“The better the poem,” he said, “the better the song. What I do think is that the best words for musical setting are those which convey simply an idea, nothing more. As to the length, to my way of thinking they should never be longer than two or three verses. In looking for words for song-settings I try to follow a broad plan of reading, books of poems, magazines, and general sources. The words for ‘Light in Darkness’ I found in one of the religious journals. Comparatively unknown poets have written some very beautiful things for musical setting, as, for instance, Marston.
“The words of my seventy or eighty songs, though, are nearly all by standard poets, Rossetti, Swinburne, and the rest. Of those by the old English writers I have used only a few; they do not go well with modern music, and always seem to yearn for an old setting, which I have endeavored to give to those I have chosen. For the reason that I think a song should not be longer than two or three verses, I have taken the liberty of cutting poems. Of course one must be most careful in doing this. In Adelaide Proctor’s poem, which I used for my song ‘Because,’ there are twelve or fourteen verses. I used only two of them, the first and last. These sustained the idea, unity, and completeness.
“As to the words for cantata setting, they appear all to have been exhausted. Very few can write them, for there is lack of musical inspiration. The writer of a book for either cantata or opera must have intuition of what is required in music; many have not got that at all.
“In the repetition of subjects for oratorio there is one great exception. No matter how often the story of the Saviour has been written, it will always be acceptable to the world at large if it is well done. It is difficult to follow Handel’s ‘Messiah’; but if someone would set it again in modern oratorio as we know it, and ably fulfill his task, its acceptance would be assured.
“It is always the misfortune of a great personality to be copied. The more mannerisms a composer has in his style, the more likely he is to find imitators. Beethoven had no imitators, he was followed, not copied to the letter; but he had no mannerisms. Wagner continued the development of the orchestra which Beethoven, Weber, Meyerbeer, and Berlioz began. Yet anyone who employs full orchestra is called Wagnerian—by idiots.
“The real musician has a very impressionable nature, he is influenced by everything outward. In my experience I have been thrown with many artists of the opera. There is an immense amount of the child in him; he is very easily amused. This trait remains with him throughout his life, and in a way is his salvation and source of perpetual youth.”
Any chronicle from London, no matter how brief, would be incomplete without some mention of Dr. Edwin Elgar. Both in England and Germany the degree of attention that he is commanding is very great. In the latter country they claim a wider recognition of his abilities than is granted even in his native land, and the reception of his orchestral works has been marked by an enthusiasm never given there before in the instance of an English composer. Dr. Elgar occupies a unique place for any man to hold in any profession. The first among his colleagues has frankly said at one time or another: “He is our greatest.”

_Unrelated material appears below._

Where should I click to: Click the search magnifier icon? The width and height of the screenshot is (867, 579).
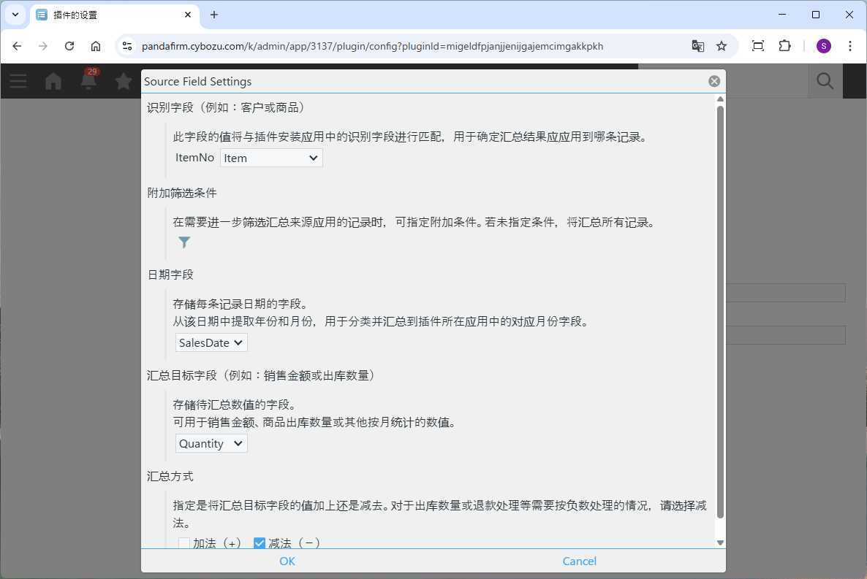click(x=825, y=81)
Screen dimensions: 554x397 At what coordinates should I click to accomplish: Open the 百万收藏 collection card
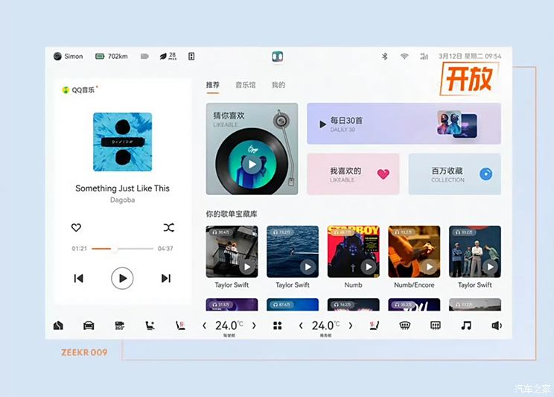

“You seem,” I said to him on our meeting, “to be the son so long hoped for and at last arrived.”
His answer was a quiet smile with a touch of gratification in it. Of words he is chary except in the discussion of his art or general and abstract subjects. That which he does say of himself becomes the more interesting, however, through the fact that he is entirely self-taught, and has developed himself musically and intellectually away from those centers where the student congregates. Musically he is self-made. A deep thinker, he states his ideas frankly. A tall, broad-shouldered man, with dark, frank eyes, dark-brown hair, slightly silvered at the temples, although he is still in early life, his manner is genuine and straightforward. His face is that of a literary man rather than of a musician.
“No, I belong to no school,” he said presently, “for I am self-taught, and so I admire them all for the
good that there is in them. If I were asked, perhaps, who comes first with me I should say Mozart. I love
his music. As a boy I studied it devotedly. To-day I have his bust on my study-wall.
“The impression made upon me by Beethoven’s First Symphony I shall never forget. There was a big family of us, eight children in all, and it was a hard thing for me to get a quiet place to study in. We lived at Worcester, where my father had a music-shop. When I was allowed this score in particular to look over I locked myself up in the bath-room, the only really secluded spot I could get. The first and second movements did not impress me so forcibly, but when I got to the Scherzo a new world seemed opened out to me.
“The only lessons that I ever had in music were a few on the violin, which is my instrument. Through my father’s business I had access to a great deal of music, and studied and read all the books that I could get bearing on the subject, and, of course, on harmony and composition. I was intended for the law, but music held me.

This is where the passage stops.